This blog post is a part of a series that covers various technical challenges that we had to resolve during the migration of the Rider backend process from Mono to .NET Core. By sharing our experiences, we hope to help those who are in the same boat. So far in this series, we’ve looked at:

Let’s dive in!

The origin of the problem

In Rider, we have unit tests that enumerate files in your project and dump a sorted list of these files. In one of our test projects, we had the following files: jquery-1.4.1.js, jquery-1.4.1.min.js, jquery-1.4.1-vsdoc.js. On Windows, .NET Framework, .NET Core, and Mono produce the same sorted list:

jquery-1.4.1.js
jquery-1.4.1.min.js
jquery-1.4.1-vsdoc.js

On Unix, Mono also produces the same list, so we had a consistent list of files across all environments. However, once we migrated to .NET Core, we discovered that the sorting order had changed to:

jquery-1.4.1-vsdoc.js
jquery-1.4.1.js
jquery-1.4.1.min.js

After a quick investigation, we realized that the problem was related to the . and - symbols. The example above can be simplified to the following minimal repro:

var list = new List<string> { "a.b", "a-b" };
Console.WriteLine(string.Join(" ", list.OrderBy(x => x)));

.NET Framework, Mono, and .NET Core+Windows print a.b a-b to the output. However, .NET Core on Unix thinks that a-b is smaller than a.b, and prints a-b a.b. Thus, the sorting order depends on the runtime and operating system that you use.
In our codebase, we fixed this problem with the help of StringComparer.Ordinal. Instead of list.OrderBy(x => x), in the example above we would write list.OrderBy(x => x, StringComparer.Ordinal). This guarantees a consistent string order that doesn’t depend on the environment.
We also started to wonder about the other kinds of string sorting “phenomena” we might find by switching between runtimes and operating systems. Let’s find out!

Collecting more data

We took a simple set of characters .-'!a and built all possible two-character combinations from them:

var chars = ".-'!a".ToCharArray();
var strings = new List<string>();
for (int i = 0; i < chars.Length; i++)
    for (int j = 0; j < chars.Length; j++)
        strings.Add(chars[i].ToString() + chars[j]);

Next, we compared these combinations to each other on different combinations of runtimes (.NET Framework, .NET Core, Mono) and operating systems (Windows, Linux, macOS):

using (var writer = new StreamWriter(filename))
{
    foreach (var a in strings)
        foreach (var b in strings)
             writer.WriteLine(a.CompareTo(b));
}

We discovered three different cases in which the CompareTo results are not consistent. To illustrate them, we took 4 string pairs from each group and built the following diagram for you:
SortingTable-blog

In the previous post where we discussed socket implementations in different environments, we showed the source code for all relevant cases. This time, we suggest you do this exercise yourself. Try digging into the source code of all runtimes to find explanations for the above picture. For a bonus challenge, do your own experiments with CultureInfo.CurrentCulture and learn more about how the sorting order depends on the system locale. It would be great if you could share your findings with the community! To give you further inspiration for this kind of research, we want to show you a few more interesting facts.

More tricky cases

Sorting order can be pretty tricky, even if you are only working within one environment. A great example of unexpected behavior can be found in this StackOverflow question, where developers discuss the following code snippet:

"+".CompareTo("-")
Returns: 1

"+1".CompareTo("-1")
Returns: -1

As you can see, "+" is greater than "-" while "+1" is lesser than "-1". The best answer quotes the following paragraph from Microsoft Docs:

The comparison uses the current culture to obtain culture-specific information such as casing rules and the alphabetic order of individual characters.
For example, a culture could specify that certain combinations of characters be treated as a single character, or uppercase and lowercase characters be compared in a particular way, or that the sorting order of a character depends on the characters that precede or follow it.

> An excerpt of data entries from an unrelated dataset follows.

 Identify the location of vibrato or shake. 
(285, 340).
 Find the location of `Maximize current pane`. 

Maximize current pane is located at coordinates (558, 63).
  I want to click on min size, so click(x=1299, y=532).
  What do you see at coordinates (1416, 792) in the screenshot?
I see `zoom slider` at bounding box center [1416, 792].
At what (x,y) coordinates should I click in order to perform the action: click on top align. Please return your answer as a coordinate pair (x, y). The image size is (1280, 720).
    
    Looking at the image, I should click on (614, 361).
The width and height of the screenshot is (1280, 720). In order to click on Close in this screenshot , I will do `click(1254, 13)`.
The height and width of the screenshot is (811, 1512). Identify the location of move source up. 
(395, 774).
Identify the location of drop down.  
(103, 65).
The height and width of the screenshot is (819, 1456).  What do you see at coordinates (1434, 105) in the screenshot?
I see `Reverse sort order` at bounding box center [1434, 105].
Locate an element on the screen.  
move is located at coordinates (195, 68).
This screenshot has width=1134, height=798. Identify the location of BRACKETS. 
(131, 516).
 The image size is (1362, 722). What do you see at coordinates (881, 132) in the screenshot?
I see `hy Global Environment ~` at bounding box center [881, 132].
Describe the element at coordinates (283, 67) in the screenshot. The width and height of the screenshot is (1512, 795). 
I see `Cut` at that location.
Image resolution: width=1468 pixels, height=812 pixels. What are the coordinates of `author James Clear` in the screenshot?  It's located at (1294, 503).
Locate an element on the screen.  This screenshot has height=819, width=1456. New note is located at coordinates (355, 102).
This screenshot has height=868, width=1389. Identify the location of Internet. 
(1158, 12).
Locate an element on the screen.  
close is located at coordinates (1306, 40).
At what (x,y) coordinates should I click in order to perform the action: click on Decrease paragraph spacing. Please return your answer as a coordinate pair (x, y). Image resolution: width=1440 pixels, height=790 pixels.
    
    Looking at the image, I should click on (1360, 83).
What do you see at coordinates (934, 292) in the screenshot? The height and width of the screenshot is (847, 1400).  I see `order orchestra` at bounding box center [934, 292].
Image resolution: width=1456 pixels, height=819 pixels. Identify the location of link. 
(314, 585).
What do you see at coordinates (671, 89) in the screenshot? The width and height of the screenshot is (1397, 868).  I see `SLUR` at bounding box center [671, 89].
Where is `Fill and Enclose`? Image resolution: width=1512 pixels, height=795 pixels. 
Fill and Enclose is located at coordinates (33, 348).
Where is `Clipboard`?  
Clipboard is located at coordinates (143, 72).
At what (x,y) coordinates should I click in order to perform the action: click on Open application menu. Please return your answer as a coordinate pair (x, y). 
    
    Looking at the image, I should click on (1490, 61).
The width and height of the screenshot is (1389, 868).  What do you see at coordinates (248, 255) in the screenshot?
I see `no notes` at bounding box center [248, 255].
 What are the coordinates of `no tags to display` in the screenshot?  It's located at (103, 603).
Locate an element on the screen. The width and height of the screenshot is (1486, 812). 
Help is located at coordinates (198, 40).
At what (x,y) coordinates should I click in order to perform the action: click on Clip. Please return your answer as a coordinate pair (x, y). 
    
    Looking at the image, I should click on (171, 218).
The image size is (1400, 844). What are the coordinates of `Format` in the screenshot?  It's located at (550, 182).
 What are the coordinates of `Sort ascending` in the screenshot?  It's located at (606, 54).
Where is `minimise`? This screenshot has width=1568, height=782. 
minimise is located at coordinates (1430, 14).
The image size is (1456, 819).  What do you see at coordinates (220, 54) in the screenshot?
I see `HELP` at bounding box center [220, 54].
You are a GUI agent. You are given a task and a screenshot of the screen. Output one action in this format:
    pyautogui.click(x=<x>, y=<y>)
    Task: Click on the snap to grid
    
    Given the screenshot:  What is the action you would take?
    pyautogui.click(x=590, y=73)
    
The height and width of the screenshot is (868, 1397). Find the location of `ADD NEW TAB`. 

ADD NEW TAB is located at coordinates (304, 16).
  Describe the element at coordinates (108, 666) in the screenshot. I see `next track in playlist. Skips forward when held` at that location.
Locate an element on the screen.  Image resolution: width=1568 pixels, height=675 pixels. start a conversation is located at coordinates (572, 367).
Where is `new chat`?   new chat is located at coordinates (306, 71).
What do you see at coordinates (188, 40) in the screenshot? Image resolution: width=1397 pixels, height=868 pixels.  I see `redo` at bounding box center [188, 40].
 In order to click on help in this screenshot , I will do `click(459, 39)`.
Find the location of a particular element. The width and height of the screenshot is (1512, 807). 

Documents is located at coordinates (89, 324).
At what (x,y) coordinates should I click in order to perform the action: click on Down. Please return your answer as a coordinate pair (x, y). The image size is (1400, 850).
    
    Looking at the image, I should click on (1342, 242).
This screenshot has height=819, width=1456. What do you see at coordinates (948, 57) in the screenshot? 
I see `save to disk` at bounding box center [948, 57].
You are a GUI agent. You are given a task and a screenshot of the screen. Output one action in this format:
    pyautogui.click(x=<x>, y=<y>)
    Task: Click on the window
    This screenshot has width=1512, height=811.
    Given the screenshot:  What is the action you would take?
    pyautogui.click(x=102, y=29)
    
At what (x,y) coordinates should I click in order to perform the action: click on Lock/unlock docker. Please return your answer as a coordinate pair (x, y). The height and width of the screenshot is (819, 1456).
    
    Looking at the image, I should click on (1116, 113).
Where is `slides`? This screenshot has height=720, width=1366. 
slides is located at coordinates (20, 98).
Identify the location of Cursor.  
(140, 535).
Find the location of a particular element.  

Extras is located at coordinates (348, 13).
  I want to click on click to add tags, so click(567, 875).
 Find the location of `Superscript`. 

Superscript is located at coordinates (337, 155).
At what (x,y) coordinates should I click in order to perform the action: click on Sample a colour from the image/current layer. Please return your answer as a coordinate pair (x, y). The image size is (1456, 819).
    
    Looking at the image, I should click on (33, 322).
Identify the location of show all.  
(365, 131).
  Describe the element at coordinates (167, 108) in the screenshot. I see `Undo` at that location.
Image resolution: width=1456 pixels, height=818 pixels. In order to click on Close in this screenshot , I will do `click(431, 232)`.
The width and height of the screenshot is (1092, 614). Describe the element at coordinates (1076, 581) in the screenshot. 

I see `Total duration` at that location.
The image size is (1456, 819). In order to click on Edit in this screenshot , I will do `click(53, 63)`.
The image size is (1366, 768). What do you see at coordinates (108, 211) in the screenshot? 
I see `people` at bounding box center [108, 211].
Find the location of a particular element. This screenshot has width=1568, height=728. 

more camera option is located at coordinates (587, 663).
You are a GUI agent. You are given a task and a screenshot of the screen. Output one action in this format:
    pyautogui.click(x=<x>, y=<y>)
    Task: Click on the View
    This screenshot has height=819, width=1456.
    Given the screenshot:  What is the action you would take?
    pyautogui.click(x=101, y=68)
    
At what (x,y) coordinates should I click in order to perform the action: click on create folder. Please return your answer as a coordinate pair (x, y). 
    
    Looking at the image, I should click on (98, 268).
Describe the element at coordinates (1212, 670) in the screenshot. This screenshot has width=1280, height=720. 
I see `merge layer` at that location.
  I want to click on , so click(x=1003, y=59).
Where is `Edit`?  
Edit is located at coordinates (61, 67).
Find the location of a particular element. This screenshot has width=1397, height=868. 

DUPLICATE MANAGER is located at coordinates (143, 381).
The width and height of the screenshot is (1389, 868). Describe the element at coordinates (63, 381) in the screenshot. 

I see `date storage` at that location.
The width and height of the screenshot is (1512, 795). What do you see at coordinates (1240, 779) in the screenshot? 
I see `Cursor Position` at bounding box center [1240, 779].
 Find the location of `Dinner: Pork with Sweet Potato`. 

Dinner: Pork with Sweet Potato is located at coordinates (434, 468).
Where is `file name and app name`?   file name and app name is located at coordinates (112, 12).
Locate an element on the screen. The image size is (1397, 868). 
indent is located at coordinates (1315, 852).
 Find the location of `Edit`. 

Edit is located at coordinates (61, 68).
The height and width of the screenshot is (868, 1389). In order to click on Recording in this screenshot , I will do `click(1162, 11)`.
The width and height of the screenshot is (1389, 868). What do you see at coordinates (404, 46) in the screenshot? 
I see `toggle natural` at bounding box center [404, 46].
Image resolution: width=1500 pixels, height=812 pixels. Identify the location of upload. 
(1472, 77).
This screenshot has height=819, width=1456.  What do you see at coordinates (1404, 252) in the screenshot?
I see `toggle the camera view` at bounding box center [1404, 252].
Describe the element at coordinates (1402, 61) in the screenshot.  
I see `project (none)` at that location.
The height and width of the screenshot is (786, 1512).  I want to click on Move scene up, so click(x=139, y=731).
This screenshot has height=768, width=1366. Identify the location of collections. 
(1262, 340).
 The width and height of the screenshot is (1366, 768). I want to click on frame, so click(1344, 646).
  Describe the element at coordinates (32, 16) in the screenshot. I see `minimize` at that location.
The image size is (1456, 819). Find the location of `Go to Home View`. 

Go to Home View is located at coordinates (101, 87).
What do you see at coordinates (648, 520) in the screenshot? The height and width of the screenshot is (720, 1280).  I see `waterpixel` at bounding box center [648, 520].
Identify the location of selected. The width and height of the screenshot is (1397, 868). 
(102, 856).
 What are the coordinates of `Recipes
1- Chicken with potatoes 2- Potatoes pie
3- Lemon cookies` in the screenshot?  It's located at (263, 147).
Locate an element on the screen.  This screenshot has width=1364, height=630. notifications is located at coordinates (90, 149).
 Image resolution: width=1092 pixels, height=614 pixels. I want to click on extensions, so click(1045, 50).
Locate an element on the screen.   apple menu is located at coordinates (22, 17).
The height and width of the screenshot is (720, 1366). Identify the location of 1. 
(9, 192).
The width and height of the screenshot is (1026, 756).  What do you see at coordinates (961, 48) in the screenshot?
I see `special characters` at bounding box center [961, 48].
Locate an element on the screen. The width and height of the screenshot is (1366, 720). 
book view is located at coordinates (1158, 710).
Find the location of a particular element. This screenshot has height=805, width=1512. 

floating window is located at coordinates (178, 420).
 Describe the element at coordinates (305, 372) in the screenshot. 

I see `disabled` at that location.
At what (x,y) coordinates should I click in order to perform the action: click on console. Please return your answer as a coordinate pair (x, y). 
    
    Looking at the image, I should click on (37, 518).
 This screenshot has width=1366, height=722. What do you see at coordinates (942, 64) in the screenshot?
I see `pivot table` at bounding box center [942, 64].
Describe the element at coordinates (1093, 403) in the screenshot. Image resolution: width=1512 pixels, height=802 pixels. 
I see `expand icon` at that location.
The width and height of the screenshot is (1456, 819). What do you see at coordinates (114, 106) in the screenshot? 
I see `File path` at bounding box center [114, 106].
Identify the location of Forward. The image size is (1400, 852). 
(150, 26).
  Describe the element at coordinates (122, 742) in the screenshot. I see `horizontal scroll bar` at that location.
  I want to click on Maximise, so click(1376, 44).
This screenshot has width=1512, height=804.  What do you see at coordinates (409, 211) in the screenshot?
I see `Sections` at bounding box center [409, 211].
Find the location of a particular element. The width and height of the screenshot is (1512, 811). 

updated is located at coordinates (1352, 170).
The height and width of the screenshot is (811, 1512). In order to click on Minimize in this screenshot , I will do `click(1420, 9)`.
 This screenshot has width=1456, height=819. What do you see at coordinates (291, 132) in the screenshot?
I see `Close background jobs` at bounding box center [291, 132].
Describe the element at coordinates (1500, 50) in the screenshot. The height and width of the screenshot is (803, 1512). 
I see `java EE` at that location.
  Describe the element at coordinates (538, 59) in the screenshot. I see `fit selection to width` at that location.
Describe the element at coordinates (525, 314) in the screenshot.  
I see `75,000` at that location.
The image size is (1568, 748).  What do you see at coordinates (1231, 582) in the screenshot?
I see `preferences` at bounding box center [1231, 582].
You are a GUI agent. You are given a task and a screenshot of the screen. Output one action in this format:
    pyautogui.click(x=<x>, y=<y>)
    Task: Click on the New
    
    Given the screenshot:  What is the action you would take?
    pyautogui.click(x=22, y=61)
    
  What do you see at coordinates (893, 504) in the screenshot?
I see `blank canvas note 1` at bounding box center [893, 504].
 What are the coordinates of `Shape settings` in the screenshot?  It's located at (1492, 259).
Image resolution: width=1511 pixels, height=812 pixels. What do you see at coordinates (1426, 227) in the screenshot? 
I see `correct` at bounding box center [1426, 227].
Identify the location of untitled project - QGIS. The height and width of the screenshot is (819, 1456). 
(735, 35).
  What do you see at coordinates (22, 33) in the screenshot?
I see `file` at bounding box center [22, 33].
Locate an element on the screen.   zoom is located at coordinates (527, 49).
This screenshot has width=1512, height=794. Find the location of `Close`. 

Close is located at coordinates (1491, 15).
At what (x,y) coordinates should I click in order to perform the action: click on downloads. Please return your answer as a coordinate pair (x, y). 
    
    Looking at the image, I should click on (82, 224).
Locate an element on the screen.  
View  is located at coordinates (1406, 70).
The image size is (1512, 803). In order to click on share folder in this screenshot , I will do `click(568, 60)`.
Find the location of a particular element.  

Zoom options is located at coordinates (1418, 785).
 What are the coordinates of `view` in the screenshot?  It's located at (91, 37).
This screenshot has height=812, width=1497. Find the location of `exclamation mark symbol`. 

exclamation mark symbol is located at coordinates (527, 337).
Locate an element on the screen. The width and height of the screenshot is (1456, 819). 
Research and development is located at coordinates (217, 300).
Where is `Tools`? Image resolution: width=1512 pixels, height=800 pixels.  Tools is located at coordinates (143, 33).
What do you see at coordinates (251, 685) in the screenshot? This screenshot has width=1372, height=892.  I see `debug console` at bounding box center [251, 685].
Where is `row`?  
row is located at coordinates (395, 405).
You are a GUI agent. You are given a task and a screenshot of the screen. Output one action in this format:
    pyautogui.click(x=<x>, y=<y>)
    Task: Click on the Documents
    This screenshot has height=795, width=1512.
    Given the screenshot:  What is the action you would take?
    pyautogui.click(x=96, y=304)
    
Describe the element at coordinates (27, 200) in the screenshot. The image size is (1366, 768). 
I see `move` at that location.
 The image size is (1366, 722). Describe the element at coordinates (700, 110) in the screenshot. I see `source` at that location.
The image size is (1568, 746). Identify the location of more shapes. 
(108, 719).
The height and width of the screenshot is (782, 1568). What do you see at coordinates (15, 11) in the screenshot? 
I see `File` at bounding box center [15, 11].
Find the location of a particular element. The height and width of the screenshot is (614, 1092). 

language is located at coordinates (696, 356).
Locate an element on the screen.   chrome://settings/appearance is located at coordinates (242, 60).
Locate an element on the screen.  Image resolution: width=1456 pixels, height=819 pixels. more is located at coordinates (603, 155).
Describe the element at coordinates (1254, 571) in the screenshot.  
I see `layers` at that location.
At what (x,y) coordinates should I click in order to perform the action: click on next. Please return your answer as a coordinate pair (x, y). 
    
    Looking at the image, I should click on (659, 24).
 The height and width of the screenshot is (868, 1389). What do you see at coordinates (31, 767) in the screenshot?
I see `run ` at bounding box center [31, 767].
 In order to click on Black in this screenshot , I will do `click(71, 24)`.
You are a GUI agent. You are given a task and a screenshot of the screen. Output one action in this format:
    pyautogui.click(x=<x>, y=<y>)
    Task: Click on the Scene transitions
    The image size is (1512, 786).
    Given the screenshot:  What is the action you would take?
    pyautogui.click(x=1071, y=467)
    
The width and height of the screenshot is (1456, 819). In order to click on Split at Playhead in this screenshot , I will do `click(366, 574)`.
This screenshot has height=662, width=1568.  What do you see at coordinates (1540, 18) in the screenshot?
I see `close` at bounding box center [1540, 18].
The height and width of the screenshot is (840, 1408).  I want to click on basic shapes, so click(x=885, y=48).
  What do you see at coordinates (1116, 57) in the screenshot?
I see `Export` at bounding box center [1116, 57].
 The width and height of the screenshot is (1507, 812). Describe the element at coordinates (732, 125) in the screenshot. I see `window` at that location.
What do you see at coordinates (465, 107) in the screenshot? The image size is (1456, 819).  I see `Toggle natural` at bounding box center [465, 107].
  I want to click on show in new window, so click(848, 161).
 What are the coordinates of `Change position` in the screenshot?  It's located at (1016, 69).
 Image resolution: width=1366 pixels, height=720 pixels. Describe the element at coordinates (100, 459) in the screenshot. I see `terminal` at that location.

If we continue to read the documentation, we will see that there are overloads of string.Compare that take System.Globalization.CompareOptions as one of the arguments. Here is the most common overload:

public static int Compare (string strA, string strB, CultureInfo culture, CompareOptions options);

The CompareOptions flag enum defines the string comparison rules. Here are the most interesting values:

  • IgnoreKanaType: Indicates that the string comparison must ignore the Kana type. Kana type refers to Japanese hiragana and katakana characters, which represent phonetic sounds in the Japanese language. Hiragana is used for native Japanese expressions and words, while katakana is used for words borrowed from other languages, such as “computer” or “Internet”. A phonetic sound can be expressed in both hiragana and katakana. If this value is selected, the hiragana character for one sound is considered equal to the katakana character for the same sound.
  • IgnoreNonSpace: Indicates that the string comparison must ignore non-spacing combining characters, such as diacritics. The Unicode Standard defines combining characters as characters that are combined with base characters to produce a new character. Non-spacing combining characters do not occupy a spacing position by themselves when rendered.
  • IgnoreSymbols: Indicates that the string comparison must ignore symbols, such as white-space characters, punctuation, currency symbols, the percent sign, mathematical symbols, the ampersand, and so on.
  • IgnoreWidth: Indicates that the string comparison must ignore character width. For example, Japanese katakana characters can be written as full-width or half-width. If this value is selected, the katakana characters written as full-width are considered equal to the same characters written as half-width.
  • Ordinal: Indicates that the string comparison must use the successive Unicode UTF-16 encoded values of the string (code unit by code unit comparison), leading to a fast comparison, but one that is culture-insensitive. A string starting with a code unit XXXX16 comes before a string starting with YYYY16, if XXXX16 is less than YYYY16. This value cannot be combined with other CompareOptions values and must be used alone.
  • StringSort: Indicates that the string comparison must use the string sort algorithm. In a string sort, the hyphen and the apostrophe, as well as other non-alphanumeric symbols, come before alphanumeric characters.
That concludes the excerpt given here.